If you find that the Sony A8F or the LG B8 are not bright enough for your bright room, then get the Samsung Q9FN. It does not have the perfect blacks of the OLEDs, but it can get very bright. This TV can deliver an excellent movie watching experience both in bright and in dark rooms, due to the effective local dimming that allows it to display deep blacks. It has excellent reflection handling, can easily fight bright room glare, and has many picture-enhancing features like 24p judder removal and motion interpolation.
If you're looking for something cheaper than the Sony A8F, the Sony X900F is the best TV for home theater in the mid-range category that we've tested so far. It has an excellent native contrast ratio that delivers nearly perfect blacks and a decent local dimming system, so small, bright highlights in some scenes in HDR really stand out.

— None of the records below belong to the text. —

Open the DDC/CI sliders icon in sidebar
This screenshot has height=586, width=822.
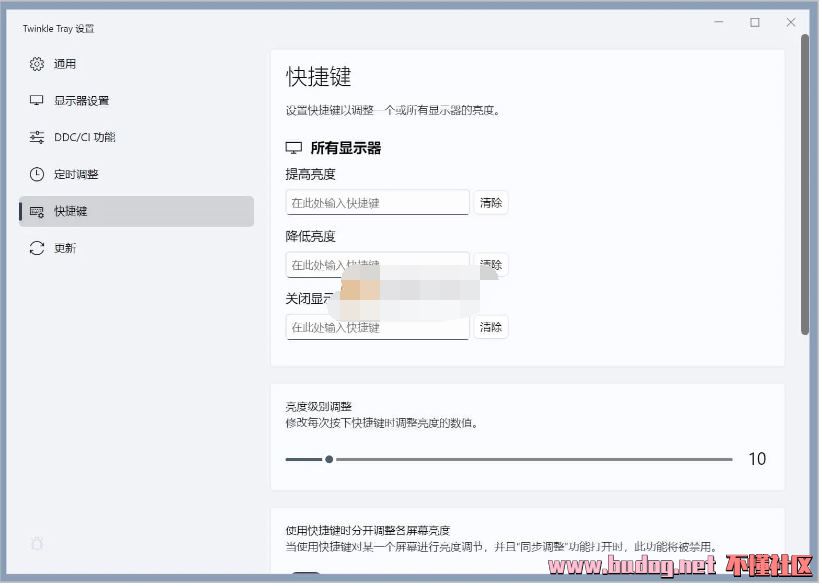pos(37,138)
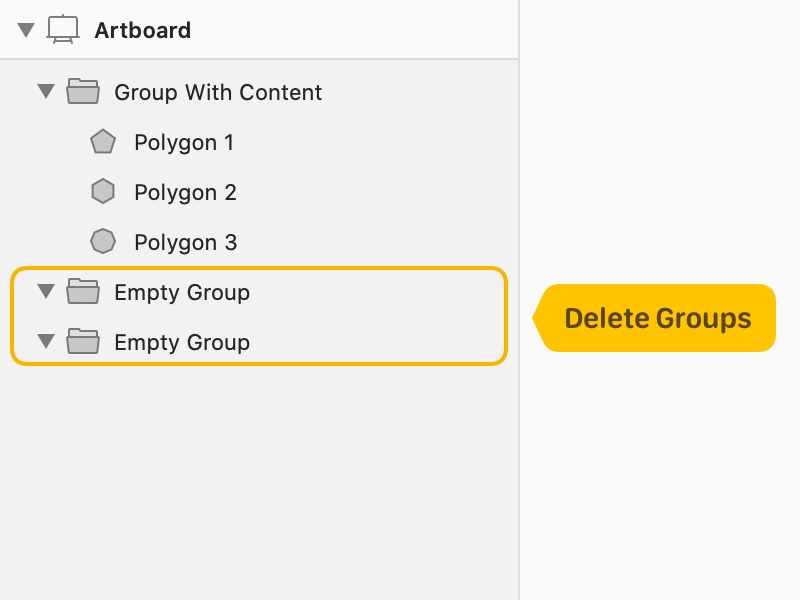This screenshot has height=600, width=800.
Task: Toggle the second Empty Group disclosure triangle
Action: click(46, 341)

This TV has excellent motion handling, thanks to a nearly instantaneous response time that delivers clear motion, with very little blur trail behind fast-moving objects. It also supports motion interpolation as high as 120Hz, which is great for people that enjoy the soap opera effect.
Unfortunately, we've received some reports of distracting blooming when watching HDR movies with subtitles on this TV, and the best image is reserved for those sitting directly in front due to the poor viewing angles. Overall, though, this is a great 4k TV that should please most people.

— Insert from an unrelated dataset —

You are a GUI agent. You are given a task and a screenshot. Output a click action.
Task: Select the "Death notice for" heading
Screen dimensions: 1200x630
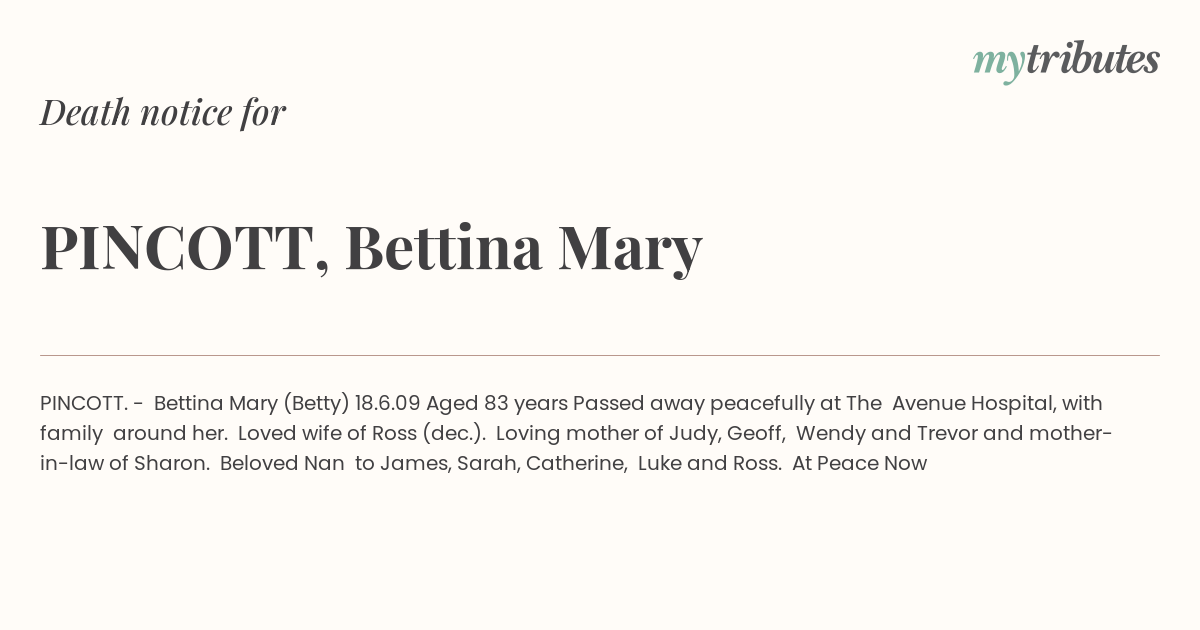click(x=163, y=112)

If you want something less expensive than the Sony X900F, then check out the Vizio P Series 2018. You won't get the excellent reflection handling of the Sony, and you might experience some judder when watching movies from 60Hz sources like a cable box. On the upside, this is an impressive TV with excellent dark room performance and deep blacks, thanks to its high native contrast ratio and great local dimming support. It also has excellent motion handling and a very low input lag for those who love sports or want to play video games. Watching movies on this TV is a remarkable experience.
If you find that the Sony X900F is still expensive, the best budget TV for watching movies is the TCL 6 Series R617. You will not get the viewing angles of the Sony A8F or the excellent reflection handling of the Sony X900F.

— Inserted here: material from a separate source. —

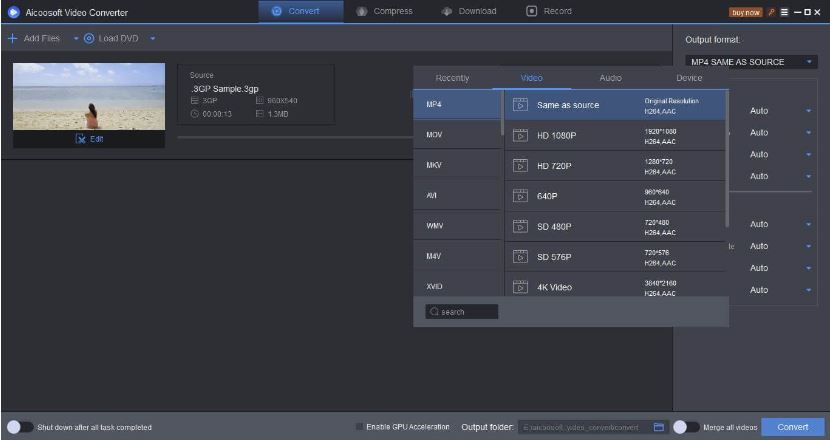Image resolution: width=830 pixels, height=440 pixels.
Task: Click the format search input field
Action: click(461, 312)
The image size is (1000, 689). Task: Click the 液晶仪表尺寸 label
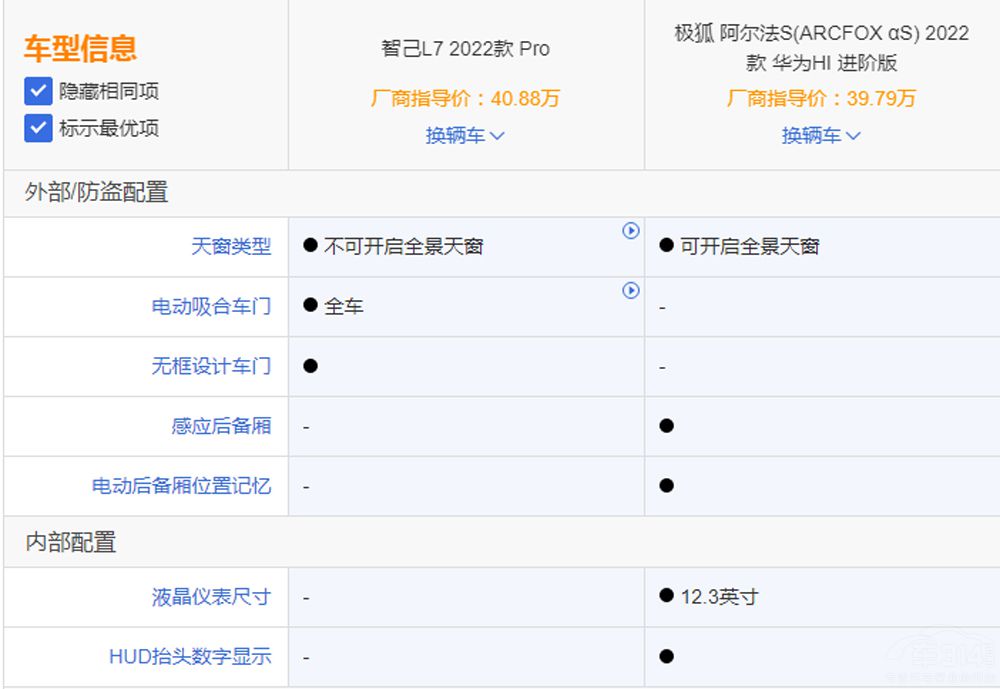coord(211,598)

On the upside, watching movies on this TV is a very pleasant experience. It has nice, deep blacks due to the high contrast ratio and local dimming support that make the picture look very good. This TV can get very bright (brighter than the more expensive LG SK9500) in both SDR and HDR content, and its wide color gamut displays vivid colors with highlights that pop. It also has an excellent low input lag, which is great for gaming.
Overall, this is a very good TV for most uses, and it will perform very well when you decide to watch your favorite movie.
If you find that the TCL R617 is still too pricey and want to get a cheaper budget TV, then get the TCL S Series S405. This TV might become hard to find, as it's being gradually replaced by the TCL 4 Series S425, which is very similar. This TV cannot get as bright as the R617. However, it has a great contrast with deep blacks which looks good in dark rooms, and a low motion blur that keeps fast content clear. It's also equipped with a very low input lag which will keep gamers happy. Overall, it's a decent TV for watching movies, considering the price.
Our recommendations above are what we think are currently the best TVs to watch movies for most people in each price range. We factor in the price (a cheaper TV wins over a pricier one if the difference isn't worth it), feedback from our visitors, and availability (no TVs that are difficult to find or almost out of stock everywhere).
If you would like to do the work of choosing yourself, here is the list of all our reviews of TVs. Be careful not to get too caught up in the details. While no TV is perfect, most TVs are great enough to please almost everyone, and the differences are often not noticeable unless you really look for them.